This wouldn't be easy. Even if all the electricity we generate was used to produce light, it would still be thousands of times fainter than the glint of sunlight reflected from Earth's surface. To reliably detect even this massive amount of artificial light on a planet orbiting a relatively nearby star - say 15 light years away - would require an array of telescopes with a combined light-collecting area of 1.5 square kilometres, Schneider's team calculates.

Our presence on Earth also leaves other traces that could be observed from afar. The chemicals known as CFCs strongly absorb infrared light at characteristic wavelengths, making them detectable in the atmosphere even when present at concentrations of only parts per trillion. CFCs do not form naturally, so detecting them on a world orbiting another star would be good evidence of alien technology.

"CFCs are a very interesting idea to look for advanced civilisations," agrees Lisa Kaltenegger of Harvard University. But an exceptionally sensitive telescope would be needed to pick them up - more sensitive even than NASA's Terrestrial Planet Finder and the European Space Agency's Darwin mission, the most ambitious space telescopes now being planned.

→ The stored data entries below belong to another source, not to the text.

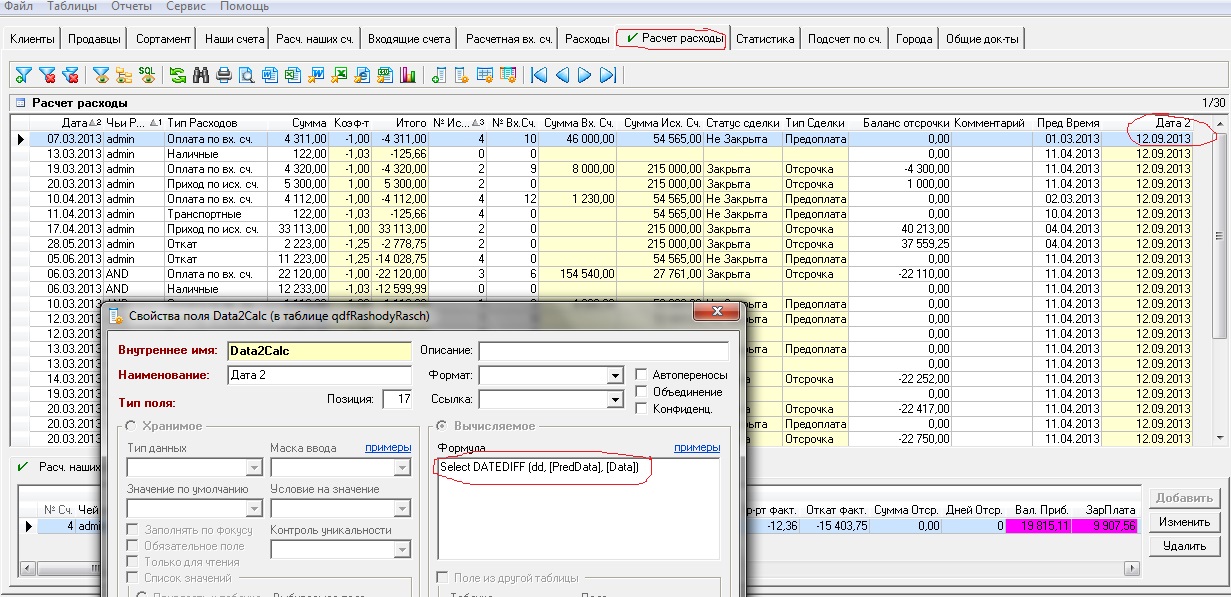Open the примеры link above the formula
The width and height of the screenshot is (1231, 597).
tap(697, 448)
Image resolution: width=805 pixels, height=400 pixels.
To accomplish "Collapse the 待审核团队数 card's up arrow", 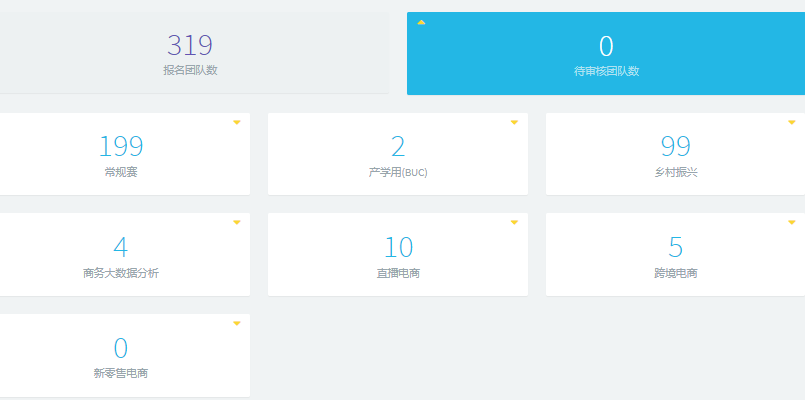I will (421, 22).
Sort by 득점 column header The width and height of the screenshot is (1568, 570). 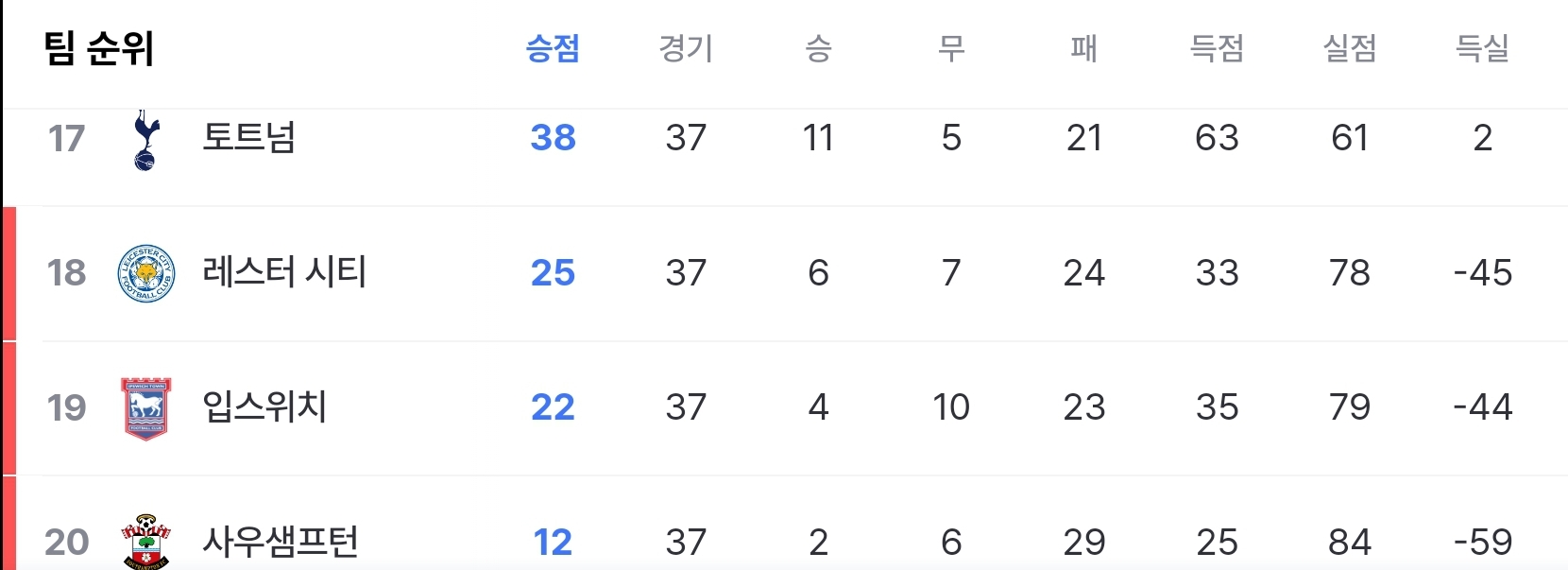coord(1217,47)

Kaltenegger says it may be feasible "in the far future with a flotilla of infrared telescopes in space". There is, of course, no guarantee that any alien civilisations will have been spewing CFCs into their planet's atmosphere.

The damage CFCs have done to Earth's ozone layer in the few decades they have been used led to a worldwide ban on their manufacture, and they are slowly disappearing from our atmosphere. "Do all intelligent civilisations make the same mistakes?" Kaltenegger wonders.

Other artificial compounds, including less damaging substitutes for CFCs, also have characteristic infrared fingerprints, says Jim Kasting of Pennsylvania State University, University Park. "There's a whole host of things we make industrially as solvents, cleaners and refrigerants - they certainly have absorption lines," he says.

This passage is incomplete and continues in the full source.